CERK inhibition downmodulates TNF-α-induced activation of MAPK and NF-κB signaling pathways in THP-1 cells. THP-1 monocytic cells were pretreated with CERK inhibitor (NVP-231: 12 nM) and then incubated with TNF-α. Cell lysates were prepared as described in “Materials and methods” section. Samples were run on denaturing gels. Immuno-reactive bands were developed using an Amersham ECL Plus Western Blotting Detection System (GE Healthcare, Chicago, IL, USA) and visualized by Molecular Imager ChemiDoc MP Imaging Systems (Bio-Rad Laboratories, Hercules, CA, USA). (A) Phosphorylated proteins of SPAK/JNK, (B) p38 and (C) NF-κB are shown in the upper panels with the lower panel representing respective total proteins. The phosphorylation intensity was quantified by using Image Lab software (version 6.0.1, Bio-Rad, Hercules, CA, USA) and presented in bar graphs as arbitrary unit (AU) of corrected protein expression. Signaling proteins were also determined by flow cytometry. Cell were immediately fixed and permeabilize for 20 min at 4 °C, then stained to visualize the JNK, p38 and NF-κB phosphorylation. Flow cytometry data are presented as a bar graph of mean staining index (SI) as well as by representative histograms (D,E). Bar graphs depict the mean values ± SEM of staining intensity (SI). P < 0.05 was considered as statistically significant (*p ≤ 0.05; **p ≤ 0.01, ***p ≤ 0.001, ****p ≤ 0.0001). The data in all figures are representative of three independent experiments. NF-κB/AP-1 reporter monocytic cells were pretreated with CERK inhibitor (NVP-231: 12 nM) or vehicle for 1 h and then incubated with TNF-α for 12 h. Cell culture media were assayed for SEAP reporter activity, representing NF-κB/AP-1 activation (F).
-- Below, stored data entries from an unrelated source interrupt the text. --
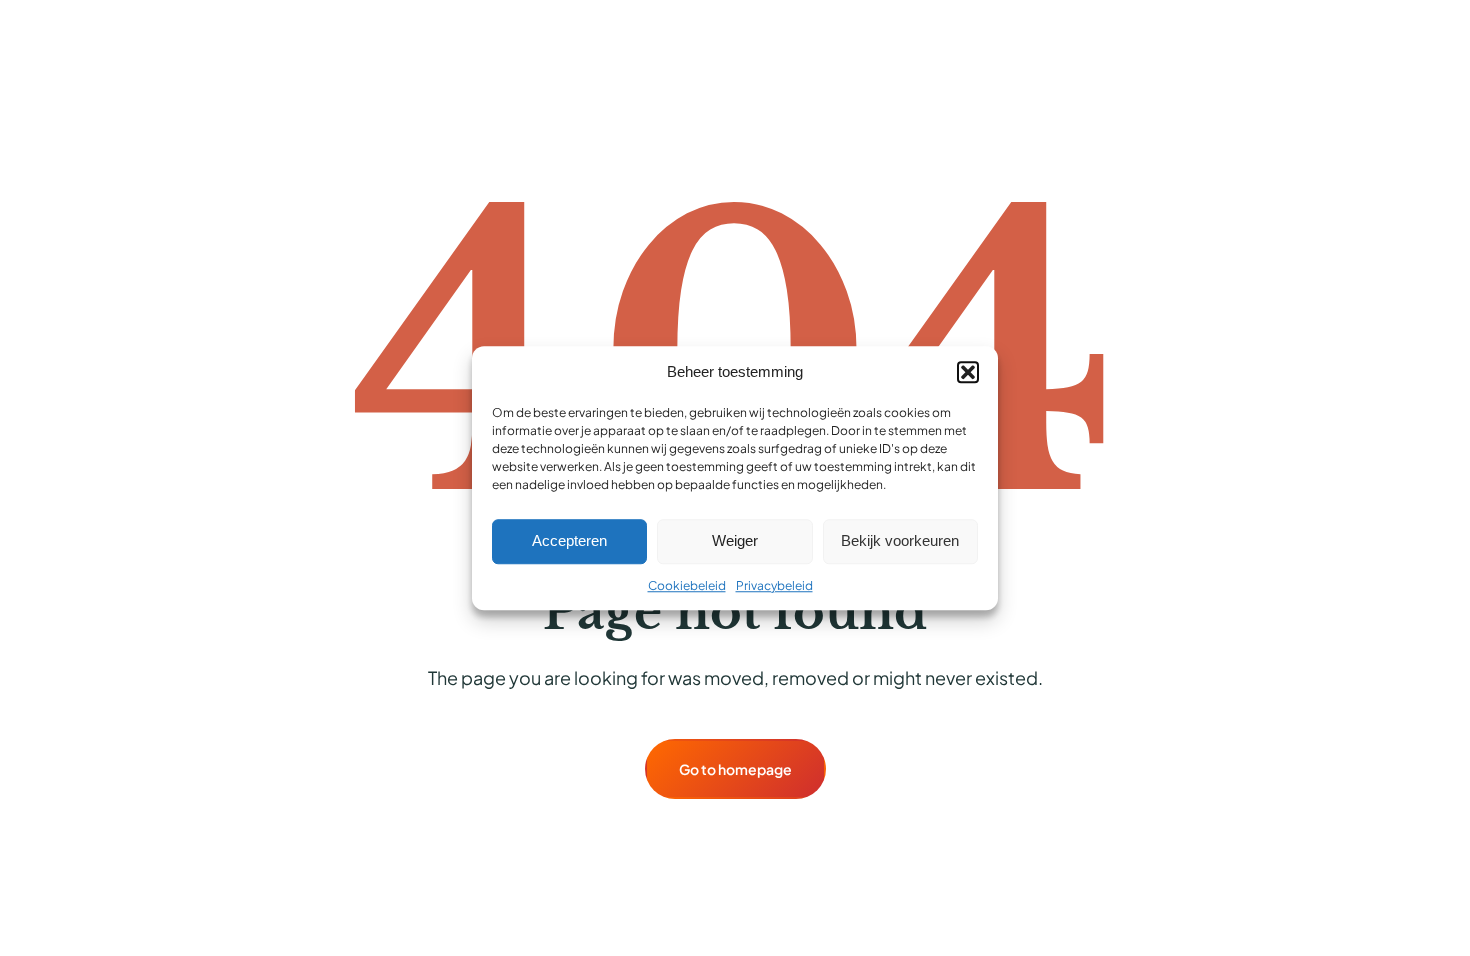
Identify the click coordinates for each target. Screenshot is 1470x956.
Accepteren (569, 540)
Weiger (735, 540)
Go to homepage (735, 769)
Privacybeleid (774, 585)
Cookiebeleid (687, 585)
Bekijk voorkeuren (900, 540)
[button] (968, 373)
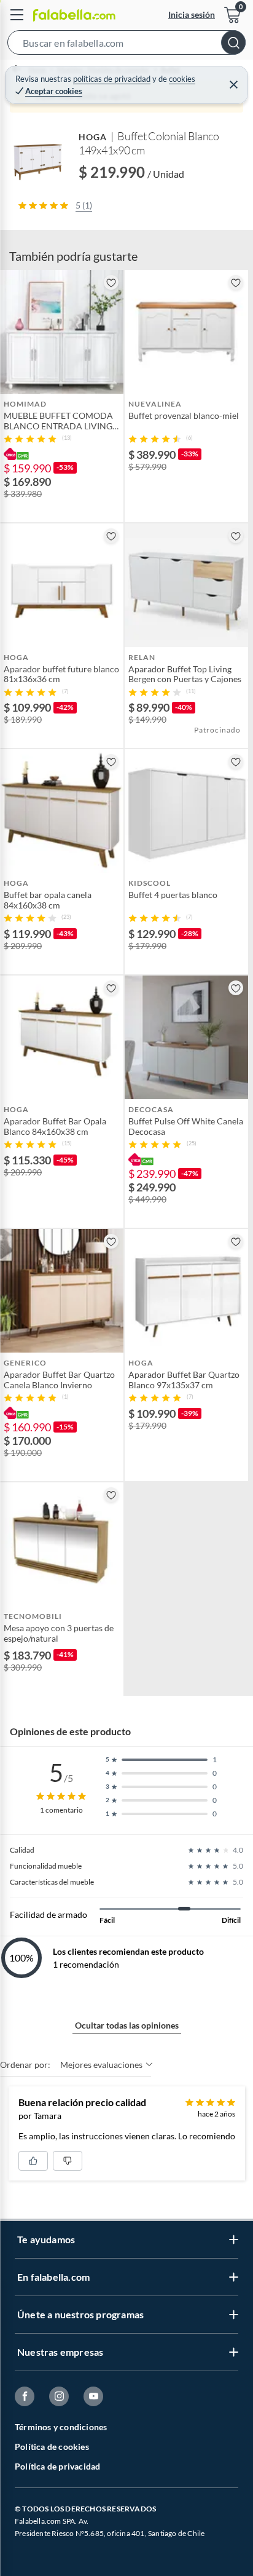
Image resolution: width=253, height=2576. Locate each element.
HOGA (93, 137)
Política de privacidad (57, 2466)
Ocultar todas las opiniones (127, 2025)
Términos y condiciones (61, 2427)
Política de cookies (52, 2446)
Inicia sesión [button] (191, 14)
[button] (126, 45)
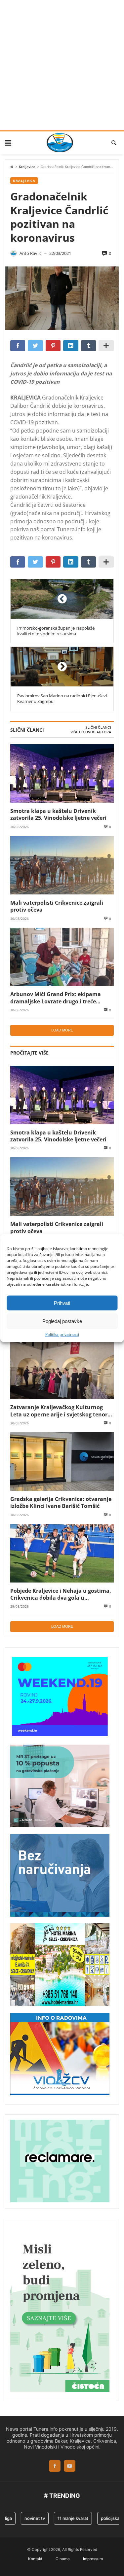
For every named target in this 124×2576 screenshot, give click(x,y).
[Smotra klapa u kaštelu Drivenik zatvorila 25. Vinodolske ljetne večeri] (62, 773)
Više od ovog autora (90, 732)
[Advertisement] (62, 65)
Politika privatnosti (62, 1334)
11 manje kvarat (63, 2518)
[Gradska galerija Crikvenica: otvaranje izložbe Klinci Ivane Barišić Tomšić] (62, 1461)
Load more (62, 1030)
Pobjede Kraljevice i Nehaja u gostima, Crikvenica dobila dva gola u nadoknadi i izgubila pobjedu (60, 1594)
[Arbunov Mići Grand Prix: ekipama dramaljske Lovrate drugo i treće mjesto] (62, 957)
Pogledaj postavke (62, 1321)
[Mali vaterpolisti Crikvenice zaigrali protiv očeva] (62, 865)
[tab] (98, 727)
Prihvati (62, 1302)
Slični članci (98, 727)
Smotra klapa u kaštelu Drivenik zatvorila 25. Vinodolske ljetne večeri (58, 814)
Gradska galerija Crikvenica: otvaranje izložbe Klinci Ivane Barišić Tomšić (60, 1502)
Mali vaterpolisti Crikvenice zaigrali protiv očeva (56, 906)
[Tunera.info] (59, 142)
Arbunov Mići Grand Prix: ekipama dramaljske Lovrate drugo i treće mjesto (55, 998)
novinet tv (25, 2518)
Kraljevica (27, 167)
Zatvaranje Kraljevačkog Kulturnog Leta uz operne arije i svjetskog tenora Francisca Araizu (60, 1411)
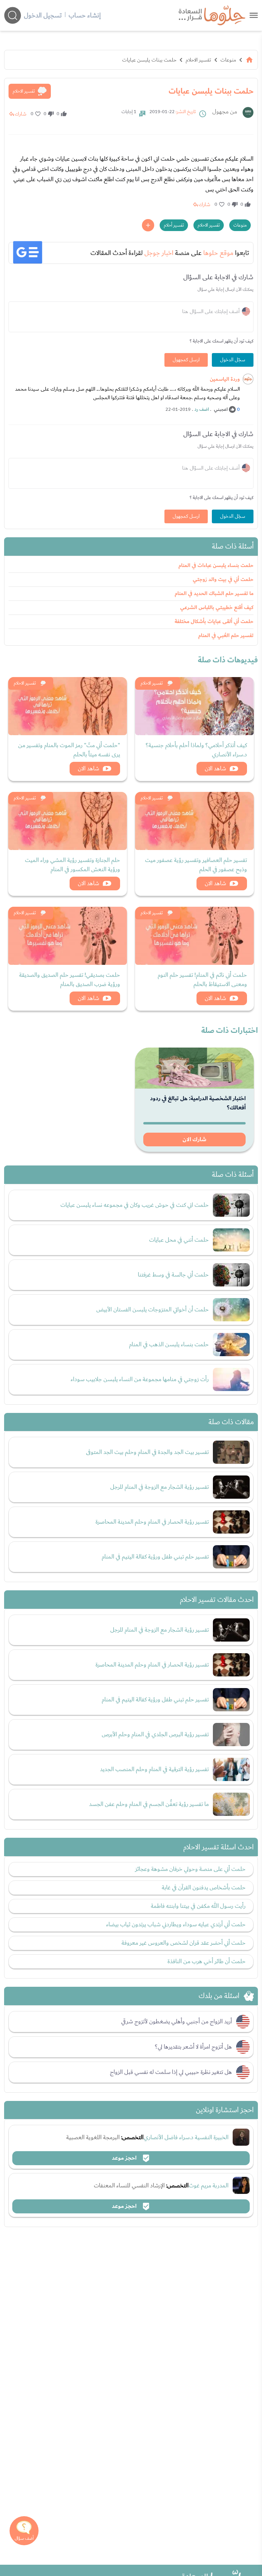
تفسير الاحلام (198, 60)
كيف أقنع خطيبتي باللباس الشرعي (216, 607)
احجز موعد (125, 2158)
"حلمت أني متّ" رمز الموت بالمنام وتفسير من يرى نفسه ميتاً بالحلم (69, 749)
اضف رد (201, 409)
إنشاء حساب (85, 15)
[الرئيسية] (249, 60)
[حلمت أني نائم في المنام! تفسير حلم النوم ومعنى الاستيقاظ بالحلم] (194, 936)
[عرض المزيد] (148, 225)
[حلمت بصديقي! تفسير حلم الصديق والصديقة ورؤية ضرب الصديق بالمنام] (67, 936)
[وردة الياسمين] (248, 379)
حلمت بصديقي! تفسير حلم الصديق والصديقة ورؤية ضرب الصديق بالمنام (69, 979)
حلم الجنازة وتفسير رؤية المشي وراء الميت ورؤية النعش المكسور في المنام (72, 864)
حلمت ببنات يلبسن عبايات (149, 60)
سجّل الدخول (232, 360)
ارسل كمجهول (186, 360)
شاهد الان (215, 768)
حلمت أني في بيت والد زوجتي (223, 579)
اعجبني (221, 409)
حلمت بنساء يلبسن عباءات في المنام (215, 565)
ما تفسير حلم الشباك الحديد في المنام (214, 593)
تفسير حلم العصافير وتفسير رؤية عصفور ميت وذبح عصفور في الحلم (196, 864)
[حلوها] (253, 15)
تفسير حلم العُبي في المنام (225, 635)
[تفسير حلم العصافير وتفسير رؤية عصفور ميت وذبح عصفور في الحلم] (194, 821)
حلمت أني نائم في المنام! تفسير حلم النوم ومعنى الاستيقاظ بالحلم (202, 979)
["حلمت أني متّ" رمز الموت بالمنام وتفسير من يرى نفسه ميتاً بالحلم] (67, 706)
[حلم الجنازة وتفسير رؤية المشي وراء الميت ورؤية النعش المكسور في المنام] (67, 821)
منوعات (228, 60)
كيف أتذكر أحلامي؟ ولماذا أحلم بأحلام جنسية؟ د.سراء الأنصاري (196, 749)
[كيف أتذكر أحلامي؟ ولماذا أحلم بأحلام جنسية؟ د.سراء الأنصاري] (194, 706)
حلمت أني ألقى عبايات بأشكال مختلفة (214, 621)
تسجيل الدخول (43, 15)
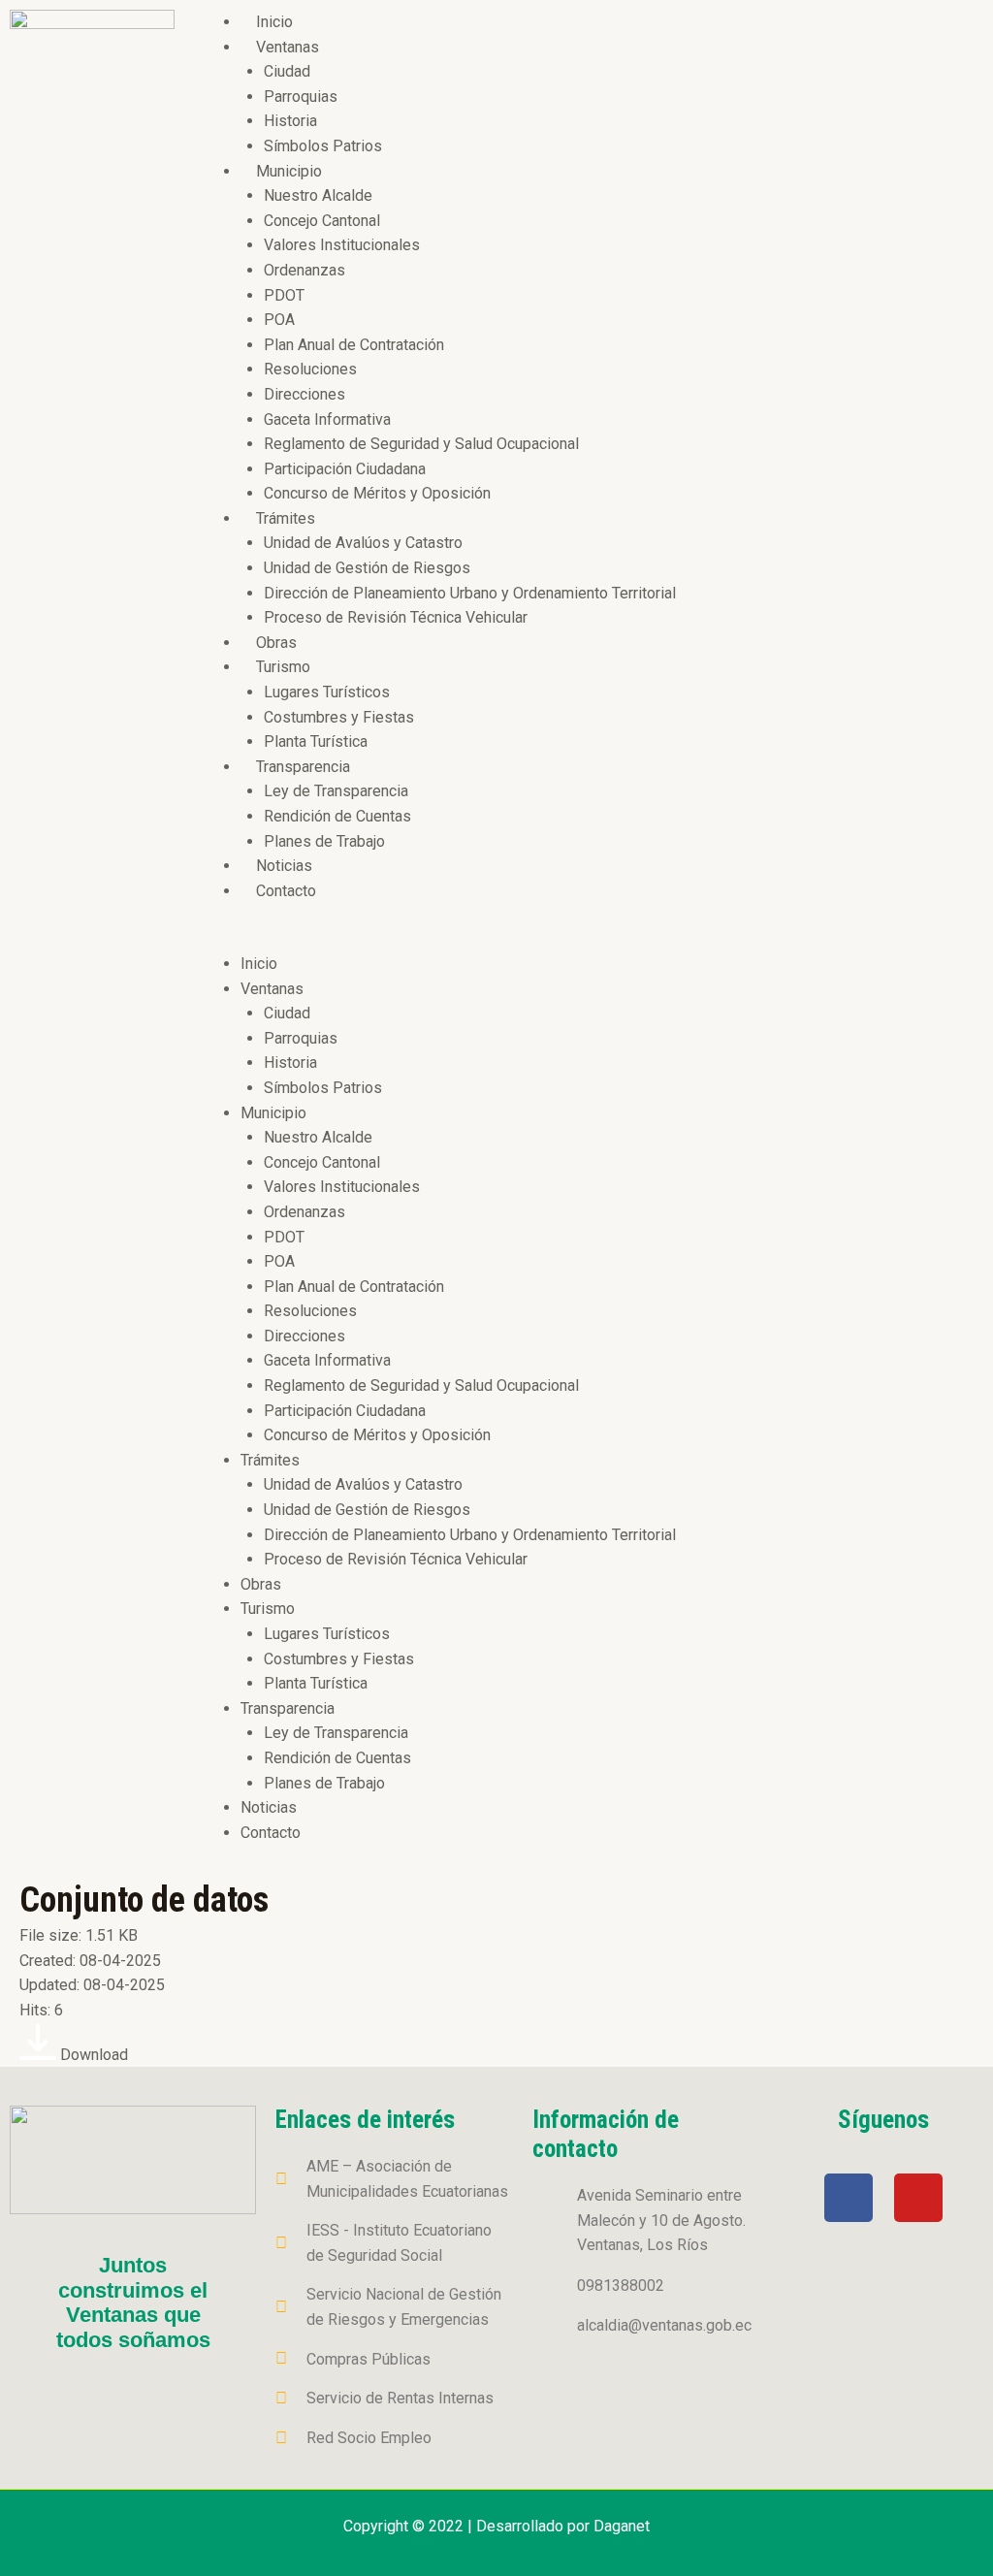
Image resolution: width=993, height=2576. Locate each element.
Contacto (286, 891)
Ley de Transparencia (336, 791)
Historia (290, 121)
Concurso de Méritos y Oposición (377, 493)
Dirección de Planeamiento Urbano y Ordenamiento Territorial (470, 593)
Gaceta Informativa (327, 419)
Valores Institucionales (342, 245)
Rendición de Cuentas (337, 816)
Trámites (285, 518)
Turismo (283, 667)
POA (279, 319)
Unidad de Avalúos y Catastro (363, 542)
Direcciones (304, 394)
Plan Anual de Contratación (354, 345)
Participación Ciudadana (345, 469)
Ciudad (287, 71)
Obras (276, 642)
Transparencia (303, 766)
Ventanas (287, 47)
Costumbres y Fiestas (339, 717)
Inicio (274, 22)
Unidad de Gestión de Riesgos (367, 568)
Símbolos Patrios (323, 146)
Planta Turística (316, 741)
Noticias (284, 865)
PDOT (284, 295)
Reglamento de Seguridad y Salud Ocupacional (421, 444)
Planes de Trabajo (324, 841)
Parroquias (300, 96)
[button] (588, 938)
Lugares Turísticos (327, 692)
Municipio (289, 171)
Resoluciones (310, 369)
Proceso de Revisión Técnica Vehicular (396, 617)
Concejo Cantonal (322, 220)
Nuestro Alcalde (318, 195)
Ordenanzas (304, 270)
Reporter cells were also tested for surface expression of CD11c (G).

Figure 8

Association between TNF-α and CERK expression in PBMCs from obese individuals. PBMCs were isolated from human peripheral blood samples obtained from lean (n = 13), overweight (n = 14) and obese (n = 13) individuals. CERK and TNF-α mRNA expression was detected by real-time RT-PCR and represented as fold change over controls (A,B). Pearson’s correlation coefficient (r) is shown between CERK and TNF-α (C).

Figure 9

Schematic illustrating the involvement of CERK in TNF-α-mediated inflammatory responses in human monocytic cells. The figure was created using BioRender.com.